Re: Sort::Key::Natural sorting discrepancy
by Laurent_R (Canon) on Nov 01, 2017 at 10:00 UTC
    Hi cr8josh,

    If I understand well what you want, this might be your solution:

    use strict; use warnings; use feature 'say'; my @list = qw(P007b_Yum P007_Yum P007B_YUM P007_YUM P007b_yum P007_yum +); my @sorted = sort { lc $a cmp lc $b } sort { $b cmp $a } @list; say for @sorted;
    This produces the following output:
    $ perl sort_lc.pl P007_yum P007_Yum P007_YUM P007b_yum P007b_Yum P007B_YUM
    The first sort (on the right-hand side) puts the list in the right order with respect to words having the same letters but in different cases, the second sort (on the left) then deals with underscores versus letters. This works because the sort algorithm used (merge sort) is stable, so that items that compare equal when changed to lower case (second sort) are kept in the same order as determined by the first sort.

    If this is still not the order you want, please let us know what you expect.

Re: Sort::Key::Natural sorting discrepancy
by salva (Canon) on Nov 01, 2017 at 13:20 UTC
    As tangent has already explained in his post, Sort::Key::Natural breaks the string at the boundaries between alphabetic and number groups. So for instance, P007b_Yum is equivalent to P_7_b_Yum.

    If you want alphanumeric groups to remain unbroken, you will have to change the sorting-key generation algorithm.

    This probably does what you want (untested):

    use Sort::Key qw(keysort); sub mknkey { my $n = shift; $n =~ s/^0+//; my $len = length $n; my $nines = int ($len / 9); my $rest = $len - 9 * $nines; ('9' x $nines) . $rest . $n; } sub mknatkey { my $nat = @_ ? shift : $_; $nat =~ s/(\d+)/mknkey($1)/ge; $nat; } my @sorted = keysort { mknatkey($_) } @data;

      Hi salva,

      Thanks for clarifying. Now that I know from your follow-up what the truth is, I can discern it in the docs. However, I humbly submit that the doc could be clearer.
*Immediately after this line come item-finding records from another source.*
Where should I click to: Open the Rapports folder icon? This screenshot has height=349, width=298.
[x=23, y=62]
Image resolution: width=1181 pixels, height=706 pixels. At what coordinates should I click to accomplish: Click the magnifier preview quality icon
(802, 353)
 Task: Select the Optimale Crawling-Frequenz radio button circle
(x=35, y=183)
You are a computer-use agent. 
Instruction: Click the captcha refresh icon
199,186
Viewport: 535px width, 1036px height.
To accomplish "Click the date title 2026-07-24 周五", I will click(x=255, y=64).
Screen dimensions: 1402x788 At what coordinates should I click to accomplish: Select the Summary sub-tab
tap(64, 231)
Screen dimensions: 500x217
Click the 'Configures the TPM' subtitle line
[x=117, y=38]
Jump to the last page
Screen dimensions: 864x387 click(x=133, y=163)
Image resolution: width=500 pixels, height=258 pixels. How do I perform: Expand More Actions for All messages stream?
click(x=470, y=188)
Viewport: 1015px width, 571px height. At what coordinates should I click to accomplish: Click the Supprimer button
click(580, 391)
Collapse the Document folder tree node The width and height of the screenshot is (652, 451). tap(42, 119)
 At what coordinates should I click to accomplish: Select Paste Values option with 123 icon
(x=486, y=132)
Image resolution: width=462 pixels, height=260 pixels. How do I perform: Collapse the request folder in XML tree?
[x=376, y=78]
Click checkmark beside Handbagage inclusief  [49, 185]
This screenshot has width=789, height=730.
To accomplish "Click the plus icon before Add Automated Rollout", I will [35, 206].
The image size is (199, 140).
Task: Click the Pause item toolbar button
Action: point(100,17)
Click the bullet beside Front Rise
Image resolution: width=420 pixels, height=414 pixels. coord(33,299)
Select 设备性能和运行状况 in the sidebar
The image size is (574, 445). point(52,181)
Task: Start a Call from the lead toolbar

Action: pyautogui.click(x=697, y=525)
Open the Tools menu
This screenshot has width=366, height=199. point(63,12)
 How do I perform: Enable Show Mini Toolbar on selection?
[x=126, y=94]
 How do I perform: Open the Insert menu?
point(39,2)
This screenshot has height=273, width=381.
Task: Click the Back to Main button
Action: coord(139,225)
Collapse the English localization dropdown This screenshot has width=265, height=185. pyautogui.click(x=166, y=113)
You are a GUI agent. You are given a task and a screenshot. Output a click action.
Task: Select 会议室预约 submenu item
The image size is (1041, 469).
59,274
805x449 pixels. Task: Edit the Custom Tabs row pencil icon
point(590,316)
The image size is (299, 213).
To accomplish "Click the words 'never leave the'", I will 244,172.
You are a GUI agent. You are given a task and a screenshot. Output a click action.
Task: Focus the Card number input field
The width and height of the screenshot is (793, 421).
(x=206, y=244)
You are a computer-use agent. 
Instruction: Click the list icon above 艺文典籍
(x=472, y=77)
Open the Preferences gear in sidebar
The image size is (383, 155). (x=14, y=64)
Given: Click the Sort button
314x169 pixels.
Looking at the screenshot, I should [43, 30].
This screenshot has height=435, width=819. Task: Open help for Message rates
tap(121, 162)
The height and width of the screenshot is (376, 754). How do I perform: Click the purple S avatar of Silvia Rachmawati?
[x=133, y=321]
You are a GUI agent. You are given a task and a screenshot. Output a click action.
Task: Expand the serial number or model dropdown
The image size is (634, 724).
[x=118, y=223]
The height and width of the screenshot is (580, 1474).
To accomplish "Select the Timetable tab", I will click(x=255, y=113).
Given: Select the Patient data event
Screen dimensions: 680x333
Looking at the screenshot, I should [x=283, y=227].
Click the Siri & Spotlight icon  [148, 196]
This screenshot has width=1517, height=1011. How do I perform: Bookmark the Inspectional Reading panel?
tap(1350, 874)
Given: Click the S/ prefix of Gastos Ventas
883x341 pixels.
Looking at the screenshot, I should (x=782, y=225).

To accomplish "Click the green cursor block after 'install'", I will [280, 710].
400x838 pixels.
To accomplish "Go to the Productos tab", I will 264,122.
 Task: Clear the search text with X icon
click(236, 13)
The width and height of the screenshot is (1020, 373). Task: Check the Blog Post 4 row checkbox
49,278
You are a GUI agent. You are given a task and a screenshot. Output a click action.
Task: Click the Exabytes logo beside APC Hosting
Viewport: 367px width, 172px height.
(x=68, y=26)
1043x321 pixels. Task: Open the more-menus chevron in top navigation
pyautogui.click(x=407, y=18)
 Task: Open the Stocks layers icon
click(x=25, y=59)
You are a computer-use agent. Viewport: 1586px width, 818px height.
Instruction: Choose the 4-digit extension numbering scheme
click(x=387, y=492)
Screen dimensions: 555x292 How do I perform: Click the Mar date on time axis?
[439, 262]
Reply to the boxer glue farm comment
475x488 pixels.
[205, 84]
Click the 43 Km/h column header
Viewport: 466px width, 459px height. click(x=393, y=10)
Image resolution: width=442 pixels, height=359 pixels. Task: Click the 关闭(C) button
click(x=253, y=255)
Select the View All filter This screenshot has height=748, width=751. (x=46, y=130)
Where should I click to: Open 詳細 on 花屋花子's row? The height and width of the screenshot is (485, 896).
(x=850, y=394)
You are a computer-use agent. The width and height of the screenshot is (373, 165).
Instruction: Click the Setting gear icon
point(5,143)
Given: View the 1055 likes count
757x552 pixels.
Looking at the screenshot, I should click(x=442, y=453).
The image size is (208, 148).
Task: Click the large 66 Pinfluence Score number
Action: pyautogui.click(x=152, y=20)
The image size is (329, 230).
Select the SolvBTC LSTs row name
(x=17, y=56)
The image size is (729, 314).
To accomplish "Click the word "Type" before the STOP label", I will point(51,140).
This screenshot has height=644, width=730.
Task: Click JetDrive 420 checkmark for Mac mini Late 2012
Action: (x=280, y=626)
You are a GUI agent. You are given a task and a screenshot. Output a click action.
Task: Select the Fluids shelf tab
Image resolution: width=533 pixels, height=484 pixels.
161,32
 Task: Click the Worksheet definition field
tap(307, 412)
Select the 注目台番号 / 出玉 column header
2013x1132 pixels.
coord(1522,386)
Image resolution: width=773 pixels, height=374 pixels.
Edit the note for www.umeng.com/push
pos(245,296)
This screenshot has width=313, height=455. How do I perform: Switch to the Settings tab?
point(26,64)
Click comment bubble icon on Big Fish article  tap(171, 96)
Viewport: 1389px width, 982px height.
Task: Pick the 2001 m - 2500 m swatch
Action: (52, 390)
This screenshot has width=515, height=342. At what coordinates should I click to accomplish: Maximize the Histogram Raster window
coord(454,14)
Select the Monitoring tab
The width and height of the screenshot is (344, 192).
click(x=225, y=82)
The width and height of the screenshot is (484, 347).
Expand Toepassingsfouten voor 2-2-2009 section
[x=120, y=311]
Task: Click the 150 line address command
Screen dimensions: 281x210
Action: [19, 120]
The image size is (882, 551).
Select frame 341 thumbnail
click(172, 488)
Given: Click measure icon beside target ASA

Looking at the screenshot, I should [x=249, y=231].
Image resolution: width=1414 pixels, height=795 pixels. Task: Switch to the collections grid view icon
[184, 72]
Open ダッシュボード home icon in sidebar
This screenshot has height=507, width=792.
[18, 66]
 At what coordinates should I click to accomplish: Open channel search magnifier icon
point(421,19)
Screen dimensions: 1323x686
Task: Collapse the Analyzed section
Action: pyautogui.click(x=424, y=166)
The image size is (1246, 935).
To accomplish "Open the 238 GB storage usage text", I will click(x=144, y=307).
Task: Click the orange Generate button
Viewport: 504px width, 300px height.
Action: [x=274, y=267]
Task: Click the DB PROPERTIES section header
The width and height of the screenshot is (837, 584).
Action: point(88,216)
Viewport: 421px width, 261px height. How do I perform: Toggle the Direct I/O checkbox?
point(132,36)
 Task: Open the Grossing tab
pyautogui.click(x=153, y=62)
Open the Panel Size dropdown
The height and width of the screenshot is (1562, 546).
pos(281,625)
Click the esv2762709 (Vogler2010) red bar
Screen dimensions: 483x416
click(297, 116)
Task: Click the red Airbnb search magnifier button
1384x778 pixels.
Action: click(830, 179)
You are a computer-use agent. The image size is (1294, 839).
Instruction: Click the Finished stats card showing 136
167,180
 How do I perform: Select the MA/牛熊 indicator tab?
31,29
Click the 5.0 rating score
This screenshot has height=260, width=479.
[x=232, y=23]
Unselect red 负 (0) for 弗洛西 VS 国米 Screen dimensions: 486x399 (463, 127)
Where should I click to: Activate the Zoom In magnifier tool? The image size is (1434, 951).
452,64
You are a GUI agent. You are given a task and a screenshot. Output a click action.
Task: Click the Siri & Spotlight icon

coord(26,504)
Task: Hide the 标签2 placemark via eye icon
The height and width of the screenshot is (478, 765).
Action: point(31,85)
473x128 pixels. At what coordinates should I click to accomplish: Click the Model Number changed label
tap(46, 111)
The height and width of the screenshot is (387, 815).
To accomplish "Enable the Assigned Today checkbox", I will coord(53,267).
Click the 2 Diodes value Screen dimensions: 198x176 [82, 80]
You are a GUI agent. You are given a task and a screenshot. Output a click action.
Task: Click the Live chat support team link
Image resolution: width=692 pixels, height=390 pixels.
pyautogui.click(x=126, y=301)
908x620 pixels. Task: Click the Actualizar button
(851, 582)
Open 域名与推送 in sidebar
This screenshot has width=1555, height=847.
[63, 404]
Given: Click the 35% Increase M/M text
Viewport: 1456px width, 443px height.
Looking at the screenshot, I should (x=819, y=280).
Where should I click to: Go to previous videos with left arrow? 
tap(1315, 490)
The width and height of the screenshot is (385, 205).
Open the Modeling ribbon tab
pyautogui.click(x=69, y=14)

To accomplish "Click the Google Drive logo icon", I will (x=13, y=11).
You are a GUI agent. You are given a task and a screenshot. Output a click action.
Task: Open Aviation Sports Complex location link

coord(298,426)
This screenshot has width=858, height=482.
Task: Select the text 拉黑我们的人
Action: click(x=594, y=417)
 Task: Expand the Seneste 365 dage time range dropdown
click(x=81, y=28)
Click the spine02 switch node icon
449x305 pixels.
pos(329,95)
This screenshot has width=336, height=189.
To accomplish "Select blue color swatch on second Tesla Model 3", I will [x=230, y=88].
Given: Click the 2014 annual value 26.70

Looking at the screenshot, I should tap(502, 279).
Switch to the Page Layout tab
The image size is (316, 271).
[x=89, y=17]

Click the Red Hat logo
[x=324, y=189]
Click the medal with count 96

      I misread the existing doc and concluded (encouraged in the wrong conclusion by the OP's code) that the string was split only on the underscores etc. (i.e.: 'boundaries' == 'underscores, etc.'). That's mostly my fault, for only seeing what I thought I was looking for, but here's a suggestion: place next to each other the descriptions of the two ways in which the string could be split, and highlight that alpha words and numbers are different, not a group:

      "Under natural sorting, strings are split at word and number boundaries, and the resulting ... "

      Possibly better as:

      "Under natural sorting, strings are split at boundaries between words and numbers and at non-alphanumeric characters (see below), and the resulting ..."

      Let me know if a patch / PR would be helpful, if you think this would be an improvement.

      Thanks for all you do for Perl!


      The way forward always starts with a minimal test.
        Following your advice, I have changed the description on the development version of the module.

      Many many thanks to all who chimed in. Apologies my goal was not clear! My high level goal is to reproduce Windows Explorer's file sorting. The only solution that worked for me consistently was calling Win32::API which I preferred not to do...

      Salva, you nailed it, I needed alphanumeric groups to sort unbroken, and your solution works perfectly. Thank you!